SOURCE EXCERPT:
######

Tuesday, February 4, 2014

A New Level of Principled Foundation Grantmaking

For those foundation leaders who want their decision making to be insulated from public scrutiny, this is a moment of growing anxiety. There are signs that foundations will need to do more to demonstrate their public good value. For foundations in California, this anxiety reached an apotheosis in 2008 when legislation was introduced—California AB 624—that would have made it easier to find out how much or how little foundations were supporting the interests of the underserved. Foundations effectively succeeded in killing the bill when they pledged $30 million to support minority-led organizations. Now there’s a new website, Inside Philanthropy, that makes available the kind of information that is usually only known to foundation ‘insiders’. In an effort to make foundation workings more transparent, the website will include articles illuminating foundations' hidden funding agendas and processes (not just what’s available on their websites) and share stories from foundation grant seekers who will rate foundations. Think Yelp reviews by fundraisers on foundations.

On the face of it, Inside Philanthropy seems to provide customer service-oriented information akin to what Center for Effective Philanthropy has been collecting in their Grantee Perception Report; but what is substantially different is that Inside Philanthropy serves those outside the foundation world while the Grantee Perception Report serves those within foundations. In other words, the launch of Inside Philanthropy is a win for those wanting foundation performance to be more accountable to constituents’ interests.

Foundation heads have been attentive to the trends of transparency, with a few welcoming this trend as an opportunity for more effective grantmaking. Others, however, see increased transparency as a slippery slope toward public accountability, which seems to mean losing ownership of foundation resources. Those who feel threatened by public-interest grantmaking have a forum for fighting this trend and protecting the autonomy of private philanthropists: The nonprofit Philanthropy Roundtable protects philanthropic freedom of expression (i.e., the ability to make grants however, to whomever, and to whatever causes short of private inurement) and preservation of wealth so that family philanthropies can pass on the financial ability to become philanthropists to their descendants. Even though foundations’ tax-subsidized status may be grounds for arguing that foundations should work in the public’s interest (Porter & Kramer, 1999; see also Deep & Frumkin, 2002; Prewitt, Dogan, Heydemann, & Toepler, 2006; Toepler, 2004), Philanthropy Roundtable promotes private interest-focused philanthropy as a means to enacting democracy through expression by society’s wealthy elite.

######

DATA SHOWN:

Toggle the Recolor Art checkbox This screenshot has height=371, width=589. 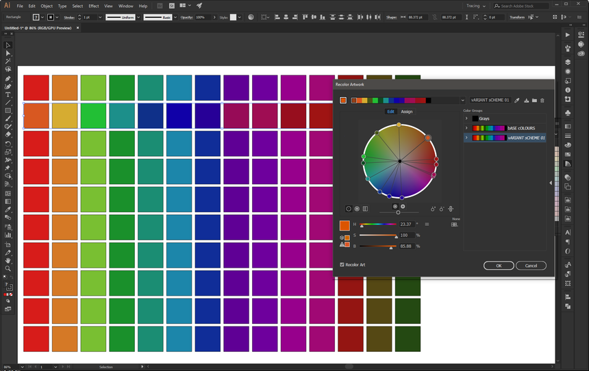[x=342, y=264]
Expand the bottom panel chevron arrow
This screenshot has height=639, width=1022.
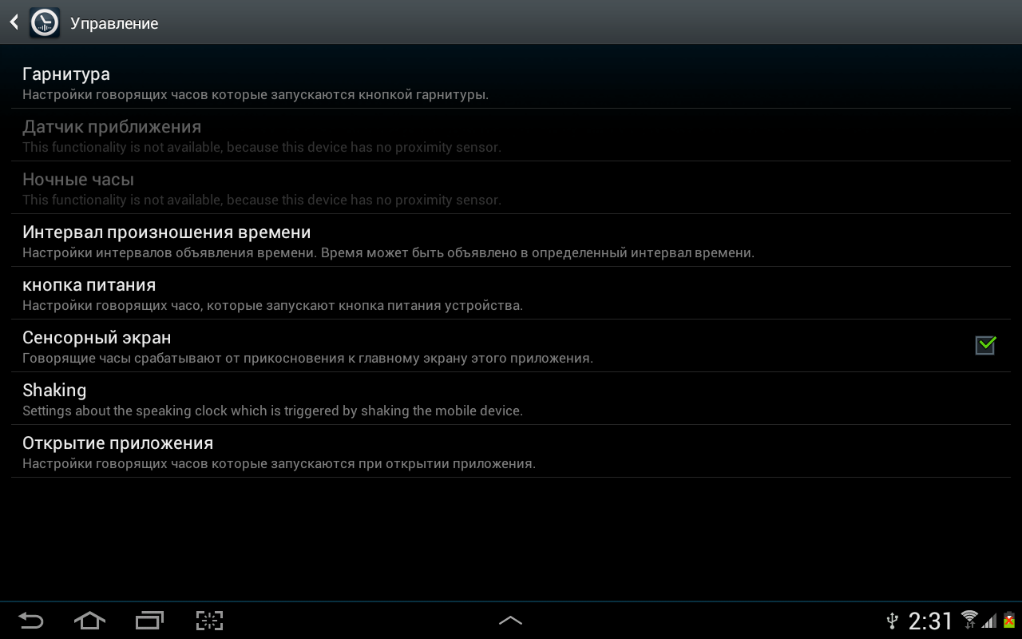click(510, 621)
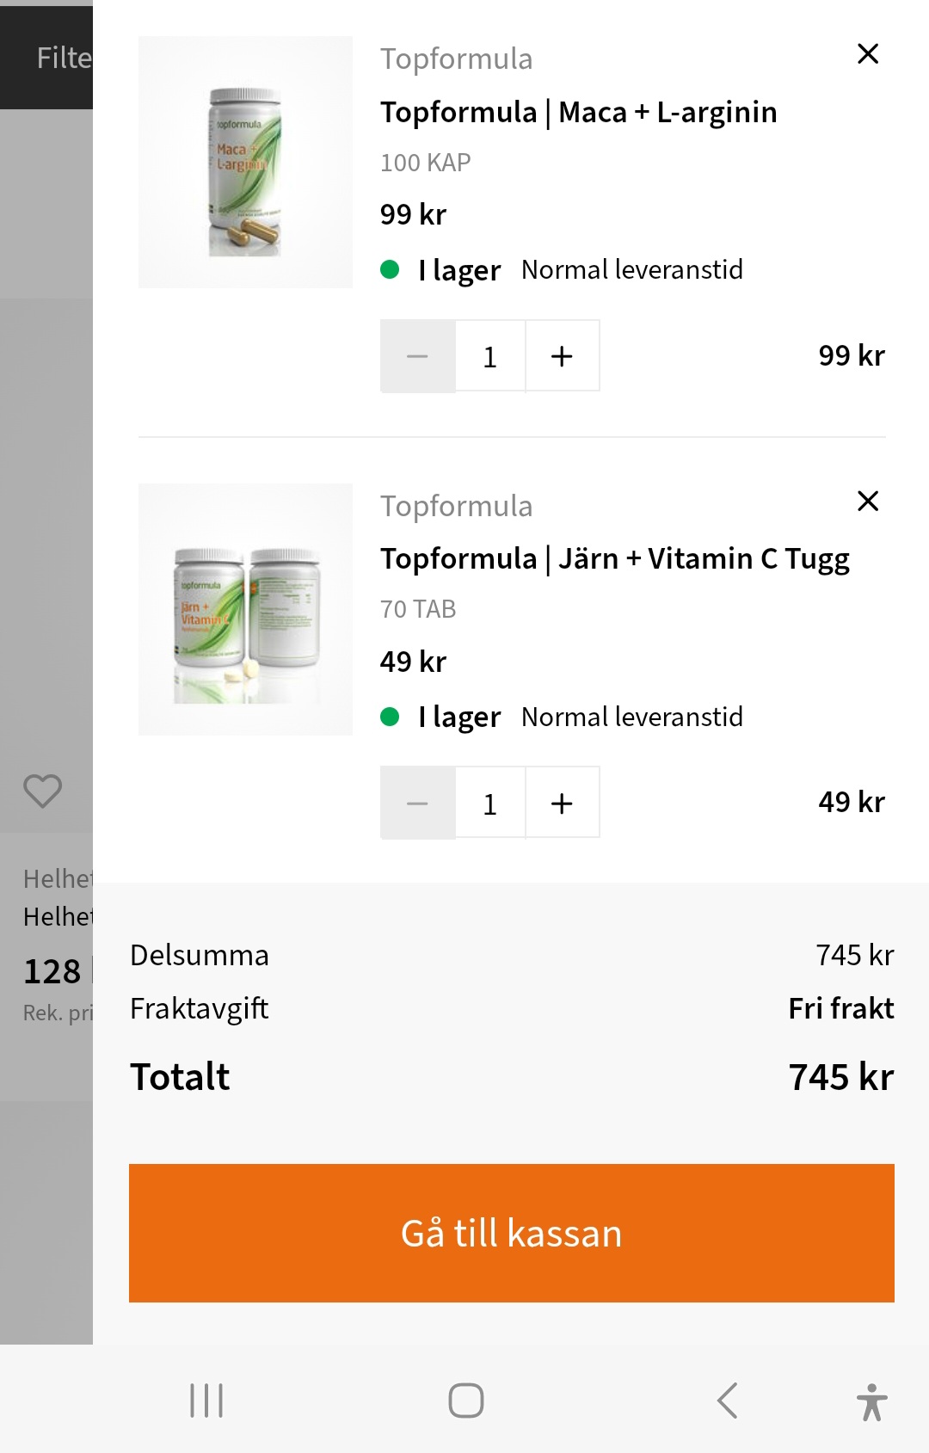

######

EXERCISE TASKS:
1. Reproduce the passage of the foundation grantmaking post word for word, from "On the face" up to and including "to constituents’ interests.".
2. Carry on the foundation grantmaking post from the point where it ends.

TASK-BY-TASK ANSWERS:
1.
On the face of it, Inside Philanthropy seems to provide customer service-oriented information akin to what Center for Effective Philanthropy has been collecting in their Grantee Perception Report; but what is substantially different is that Inside Philanthropy serves those outside the foundation world while the Grantee Perception Report serves those within foundations. In other words, the launch of Inside Philanthropy is a win for those wanting foundation performance to be more accountable to constituents’ interests.

2.
As the gap between the wealthy and the poor widen, it should be no surprise that public skepticism of the wealthy is growing, with even private foundations unable to escape critical attention. Unfortunately, while there are numerous outlets for private-interest philanthropists to exercise and protect their power (e.g., Philanthropy Roundtable and even the protectionist stance of Council on Foundations), there is nothing for those interested in advancing a new level of philanthropic practice that prioritizes the greater good over the interests of private individuals. There is no equivalent national forum or platform for foundation leaders who want to rectify structural social problems and more effectively redistribute wealth and opportunities in ways that counteract the effects of a capitalist economy. After all, the nonprofit system exists to take care of the things that could not be capitalized in the marketplace. Yet there is little opportunity for such thinking to coalesce into a movement, let alone to counterbalance the influence of conservative organizations that protect philanthropic autonomy and the wealth of foundations.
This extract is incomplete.